◆ Working data
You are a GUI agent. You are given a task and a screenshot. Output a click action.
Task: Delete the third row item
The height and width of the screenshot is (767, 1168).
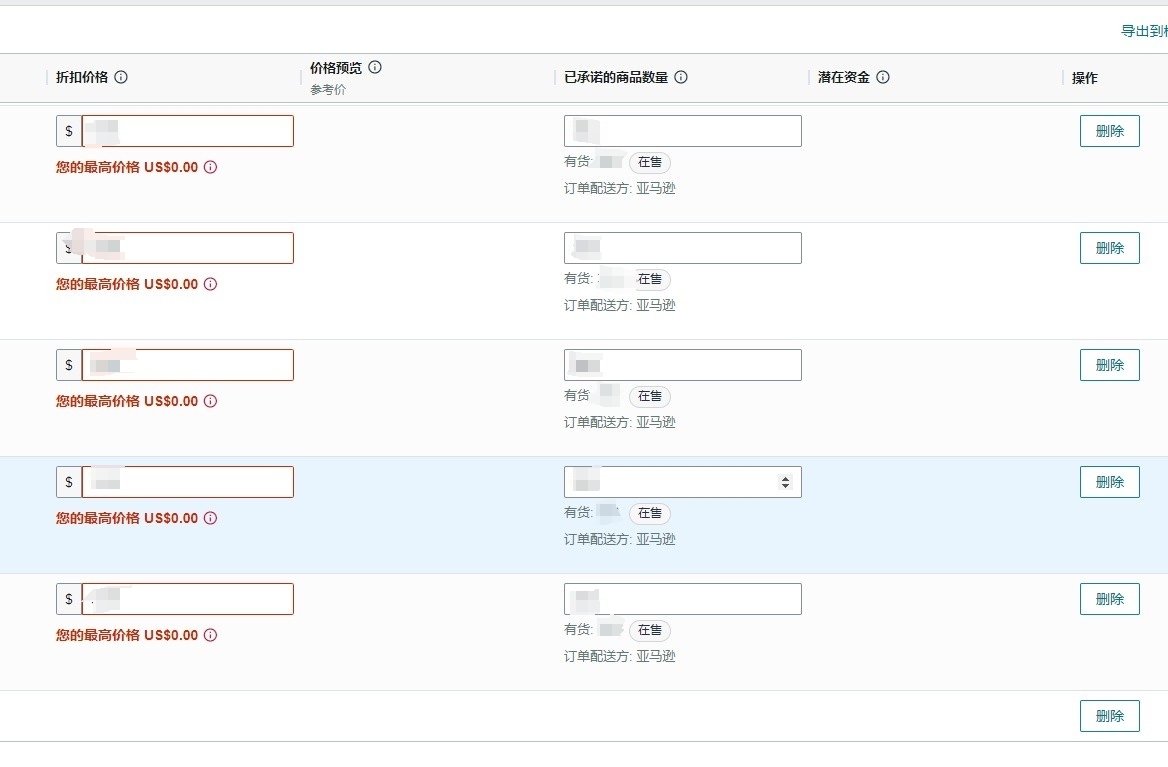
...
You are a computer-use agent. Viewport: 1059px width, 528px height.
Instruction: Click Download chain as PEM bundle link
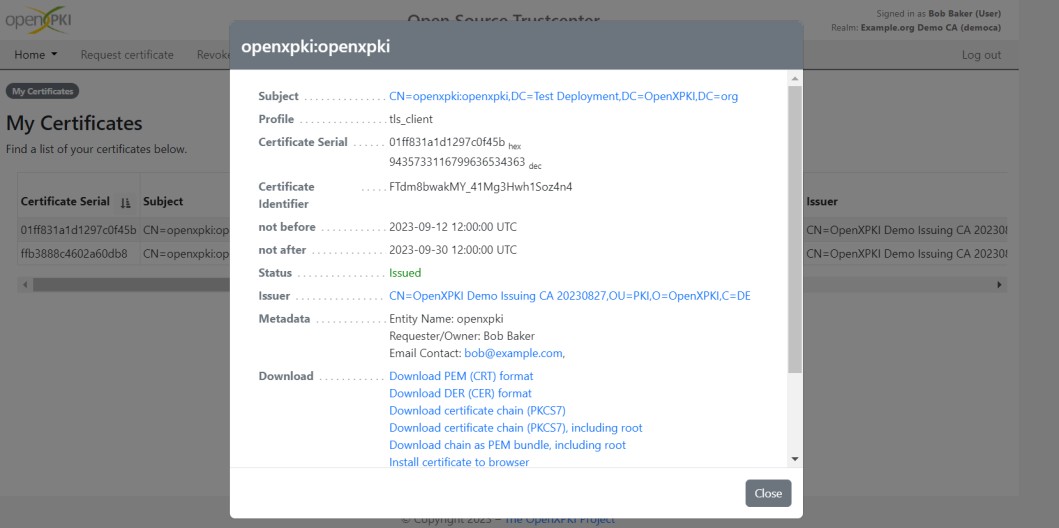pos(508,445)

◆ Task goal
Reproduce each line above that contains "width".

◆ Solution to this task
The height and width of the screenshot is (767, 1168).
You are a computer-use agent. Viewport: 1059px width, 528px height.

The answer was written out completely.